Drug resistance is a major barrier in the treatment of cancer and is responsible for the majority of cancer deaths. Trametinib has showed limited efficacy against leukemia in early phase clinical trials; however, this early-stage research has identified a way in which drug resistance to such kinase inhibitors may be reversed and potentially avoided. “Our results provide a rationale for using LSD1 antagonists to rewire the kinase networks of AML cells into topologies that are permissive to treatments with kinase-targeted drugs,” the authors concluded.
Cutillas added, “Instead of treating cancers with two or more drugs at the same time, as has been the main approach in previous research on drug combinations, our work suggests that sequential treatment with one inhibitor to create a new pathway dependency, followed by treatment with an inhibitor against the newly activated pathway may be an effective treatment strategy in leukemia.”
Cutillas and colleagues hope that this approach may be able to be translated into the clinic in the future, to increase the efficacy of drugs that by themselves have not shown significant clinical benefit. The team is also keen to explore whether the findings can be applied to other cancer types in addition to leukemia.

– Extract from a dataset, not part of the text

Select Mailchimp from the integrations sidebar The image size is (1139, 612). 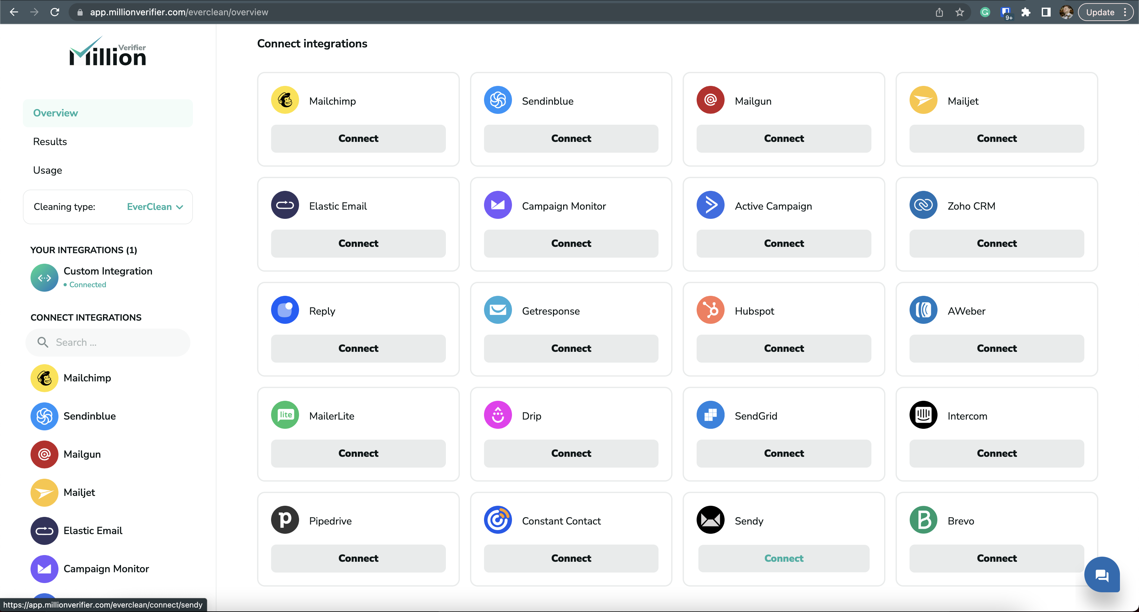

They pointed out, “The sequential treatment strategy differs from classical synthetic lethality approaches because, instead of cotreatments with two or more drugs, it aims to create new pathway dependencies by pretreating tumors with agents that change their biochemical circuitry, thus producing phenotypes susceptible to subsequent treatments with targeted drugs.” This approach has an immediate advantage in that it minimizes the potential for acquired resistance to emerge in sequentially treated cells,” the scientists noted.
Further work will be required to investigate the longer term effects of the treatment approach on both AML cells and normal cells and cell functioning, the team acknowledged. Nevertheless, they pointed out, “ … the results presented in this study highlight the sequential treatment with LSD1 inhibitors, followed by MEK kinase inhibitors as a new and potentially valuable strategy for the treatment of AML.”
Cutillas and colleagues reported on their findings in Science Signaling.